米国の「ネット中立性」規則廃止、土壇場で議会が抵抗
連邦議会は、ネットワーク中立性規則が来月廃止されるのを阻止しようと、土壇場の試みをしている。
米国連邦通信委員会(FCC)は、2017年12月にネット中立性規則を廃止する採決を実施し、賛成多数で可決した。規則はオバマ政権が導入したもので、AT&Tやコムキャスト(Comcast)などのインターネット・サービス・プロバイダー(ISP)が特定のWebサイトをブロックしたり通信速度を低下させたりするのを防ぐものだ。 6月11日に廃止される予定になっている。
だが、ロイター通信の報道によると、ぎりぎりになって、FCCの12月の採決結果を覆すべく、上院での採決を強制する申し立てがなされた。来週にも実施される可能性があり、民主党は勝つのに十分な支持を得られると自信を持っている。米国内の一部の州でも、FCCの動きを阻止するために、独自のネット中立性の体制を整えようとしている。

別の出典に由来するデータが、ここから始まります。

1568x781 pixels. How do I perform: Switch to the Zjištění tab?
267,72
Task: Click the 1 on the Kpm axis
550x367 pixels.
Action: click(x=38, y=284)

以前の記事で指摘したように、ネット中立性規則を廃止すると、ISPがより高速のサービスへの割増料金を請求できるようになる。すると、スタートアップ企業よりも資金の多い大企業に有利になり、イノベーションを阻害する恐れがある。ISPが消費者に、ライバル企業のサービスより自社のサービスを好んで使わせるようにもするだろう。FCCによるネット中立性規則の廃止の動きが阻止されれば、裁判で争われる可能性が高くなる。そうなれば、少なくともその間は、規則を維持できるだろう。